● **Assignment**
Report every line of the records below that includes the string "agent".

● **Record set**
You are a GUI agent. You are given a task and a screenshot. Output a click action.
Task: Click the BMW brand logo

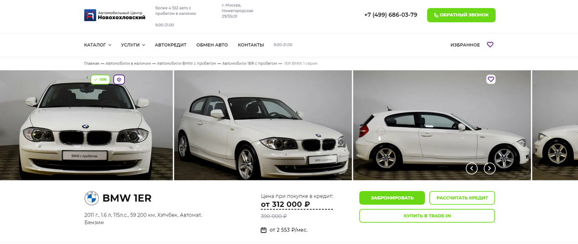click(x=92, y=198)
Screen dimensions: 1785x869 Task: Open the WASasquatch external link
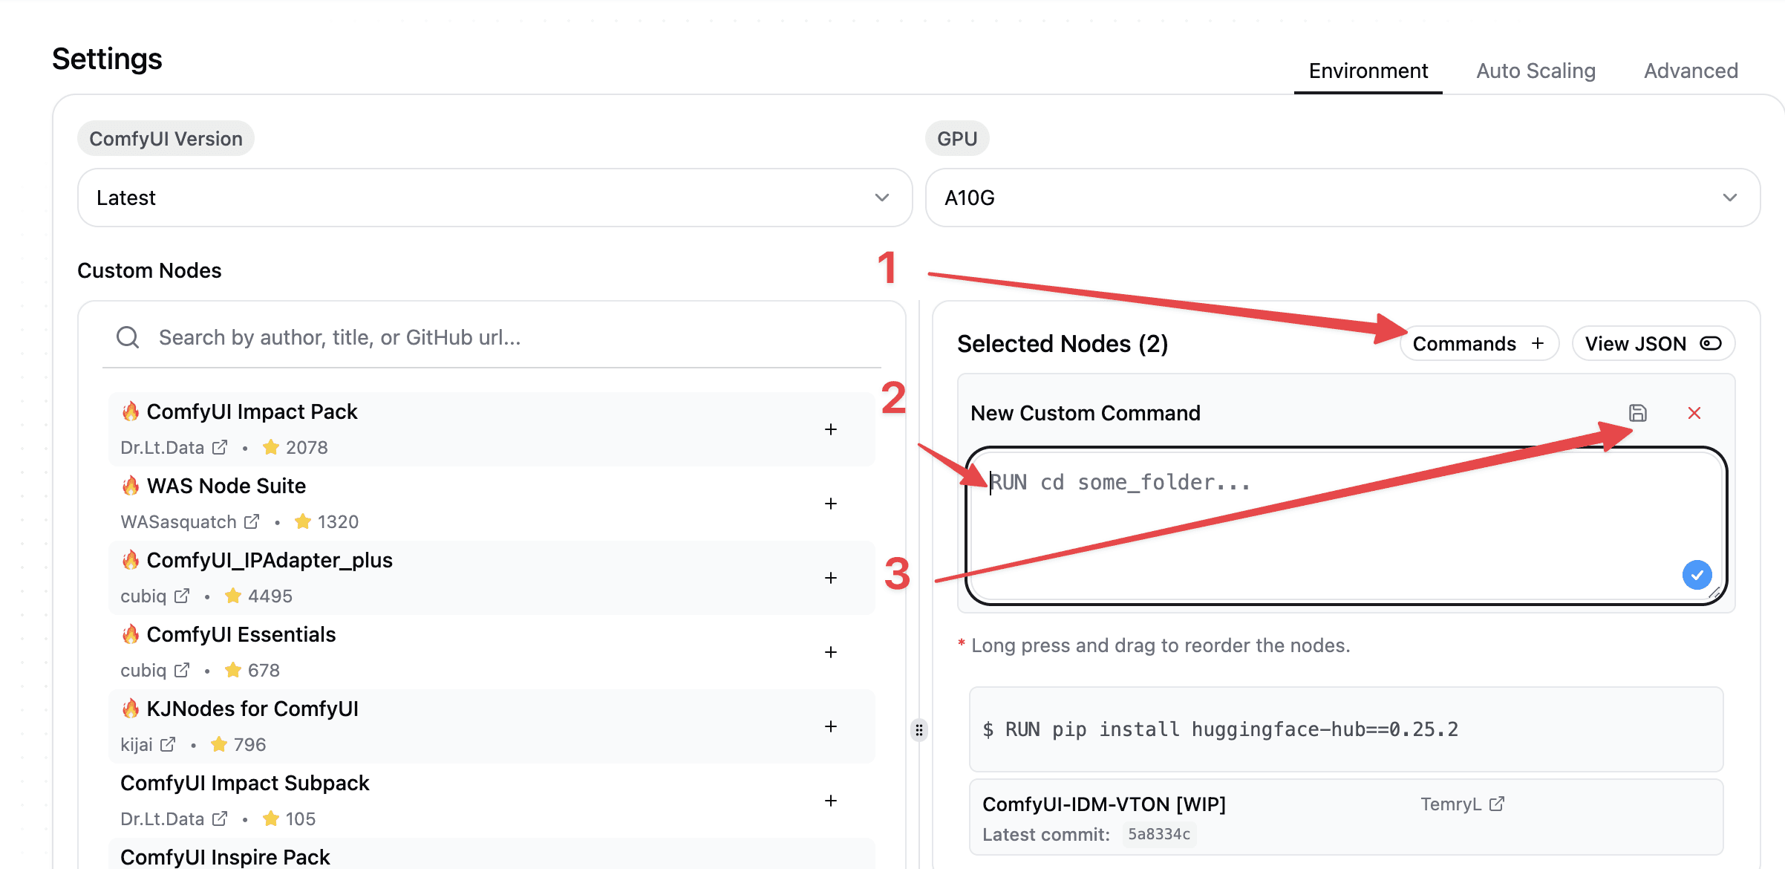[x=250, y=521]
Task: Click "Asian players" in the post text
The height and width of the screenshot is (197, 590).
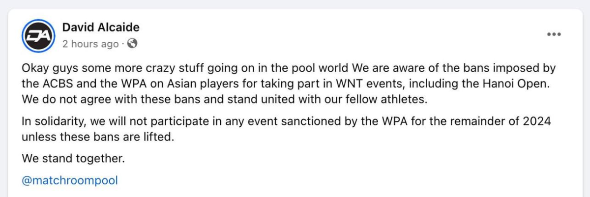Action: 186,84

...

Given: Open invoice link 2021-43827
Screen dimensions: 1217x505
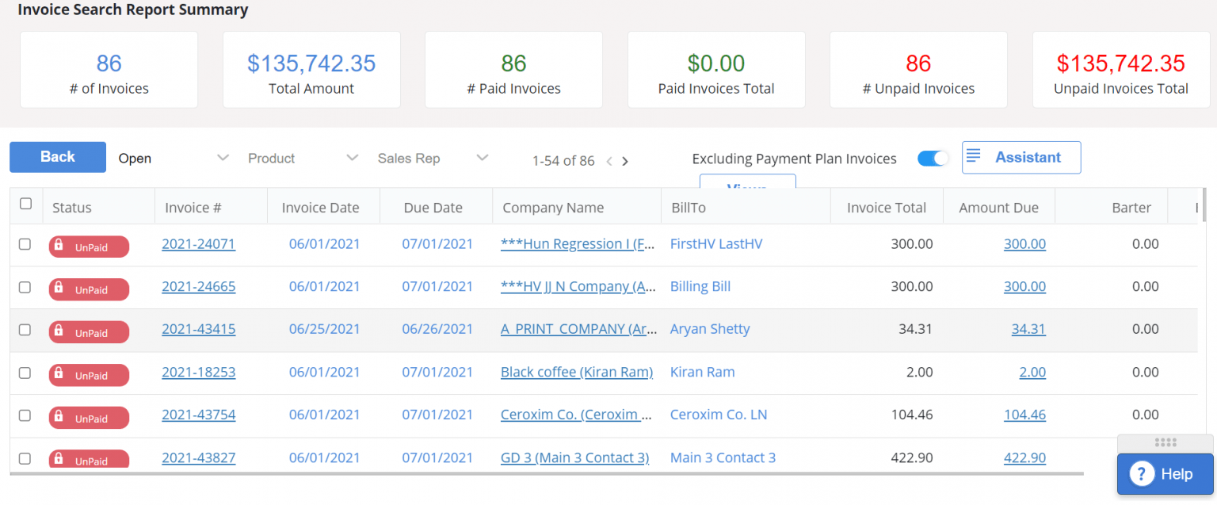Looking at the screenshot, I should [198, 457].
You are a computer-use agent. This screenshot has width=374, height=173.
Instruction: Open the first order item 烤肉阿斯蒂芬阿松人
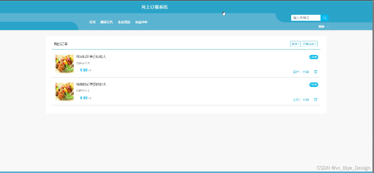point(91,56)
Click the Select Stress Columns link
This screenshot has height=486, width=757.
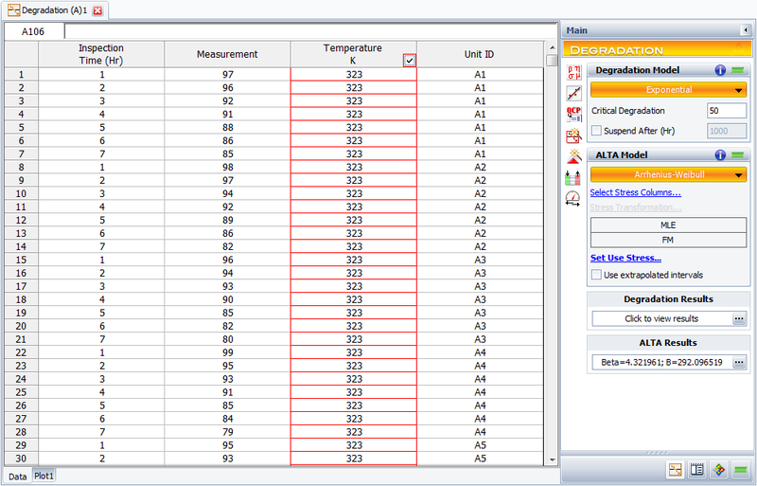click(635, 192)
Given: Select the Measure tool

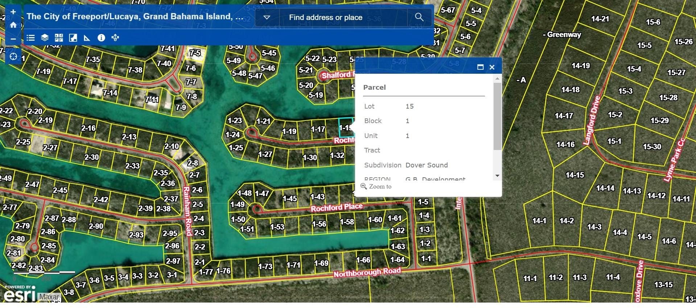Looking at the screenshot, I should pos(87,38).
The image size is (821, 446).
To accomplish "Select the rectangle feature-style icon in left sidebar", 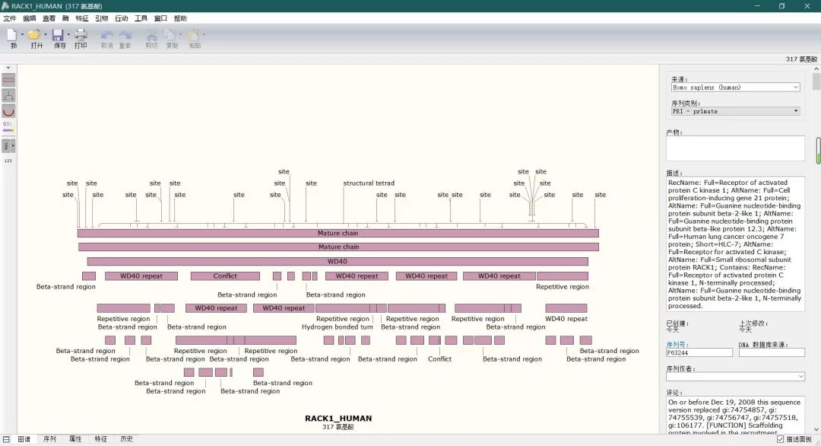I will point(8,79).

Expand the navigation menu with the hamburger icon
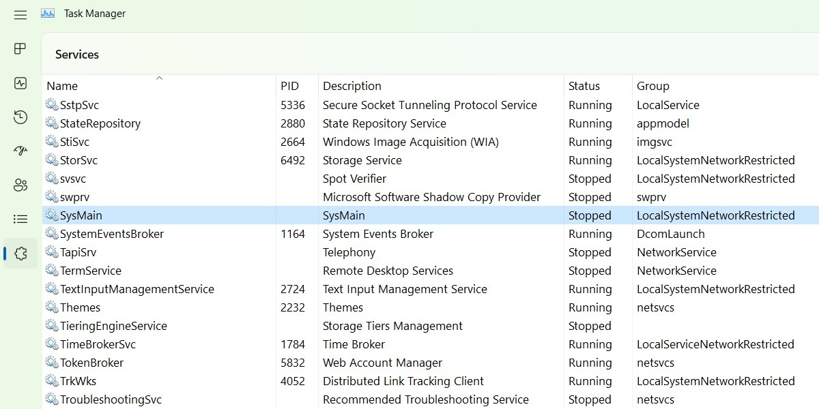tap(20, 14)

--

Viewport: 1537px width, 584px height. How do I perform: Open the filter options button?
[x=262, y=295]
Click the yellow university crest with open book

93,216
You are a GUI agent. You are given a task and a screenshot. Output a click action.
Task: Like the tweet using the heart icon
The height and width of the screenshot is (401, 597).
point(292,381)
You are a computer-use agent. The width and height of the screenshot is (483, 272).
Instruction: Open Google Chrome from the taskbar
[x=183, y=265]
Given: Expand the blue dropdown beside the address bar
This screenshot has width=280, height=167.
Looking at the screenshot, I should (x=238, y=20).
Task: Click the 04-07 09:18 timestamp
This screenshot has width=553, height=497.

● **Problem solution**
You are a GUI agent. You are given a task and a screenshot. Output a click action.
You are a computer-use agent. This screenshot has width=374, height=173.
You are a GUI agent. You are given a task and a screenshot. Output a click action.
You are a computer-use agent. The width and height of the screenshot is (483, 272).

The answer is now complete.